Anti-gang strategy launched after bloody weekend

May 29, 2012 (CHICAGO)

"Very clearly, we have a gang problem in the city of Chicago," Supt. McCarthy said at a press conference Tuesday.

A 13-year-old year old boy is the city's latest murder victim. Ivan Alanis was shot in the head about 2:20 a.m. Monday in the city's Uptown neighborhood. Police say he was eating pizza with his sister and her friend at a store in the 5100-block of North Broadway. The gunman opened fire from outside the store. Police say the victim was affiliated with two gangs.

Chicago's homicide rate at this point of the year is up nearly 50 percent. The vast majority of those homicides are gang-related.

"It's not OK that we had 53 shootings last week, but that 53 shootings is the same exact number of shootings that we had last year, so this is not a new problem. What it is is a new is the solution that we are applying to it," McCarthy said.

The police department's new Gang Violence Reduction Strategy includes gang audits, so-called wraparounds, and now some technology.

"Right now there are 59 gangs, 625 factions citywide," said Commander Jonathan Lewin, Chicago Police.

A computer program contains wants, warrants, known gang members with records, and their associates. That kind of information has long been available, but not packaged in quite this fashion, and within the next month, it'll be available on the frontlines to beat officers on the laptops in their squads.

"If the victim is a Gangster Disciple, possible retaliation is this street to this street and this street to this street. And that's where the deployment is going," McCarthy explained.

Police say it's another tool in the tool box -- not an answer-all -- and is meant to help front line cops be more proactive.
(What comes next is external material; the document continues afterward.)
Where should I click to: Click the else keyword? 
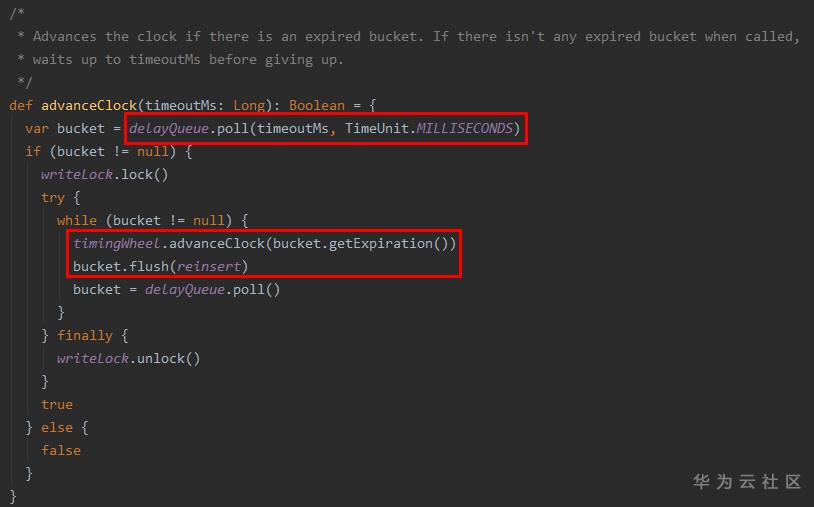point(57,427)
"In order to prevent a shooting or a homicide, you have to have the ability to intercept whispers. Nobody talks about shootings and homicides on the front end. So preventing retaliations is one thing, stopping them from shooting is another," said Tio Hardiman, director of CeaseFire, a group that for the last decade plus has mediated many gang disputes.

The mayor said Tuesday that CeaseFire's involvement will be lifted to a new level.

"Combined and coordinated, our forces are stronger than the gangs," Emanuel said.

The elevated role of CeaseFire has not yet been defined, but police say there'll be a model in the next week or so.

"I have the utmost faith in Superintendent McCarthy, but I just want to make sure this is going to work," said Ald. Carrie Austin, 34th Ward. "We have all heard this before, we've heard it in different ways. But let's see what this spin will do."

As for the technology part of the equation, the superintendent says it shifts the emphasis a bit from "hot spot" policing to "hot people" policing.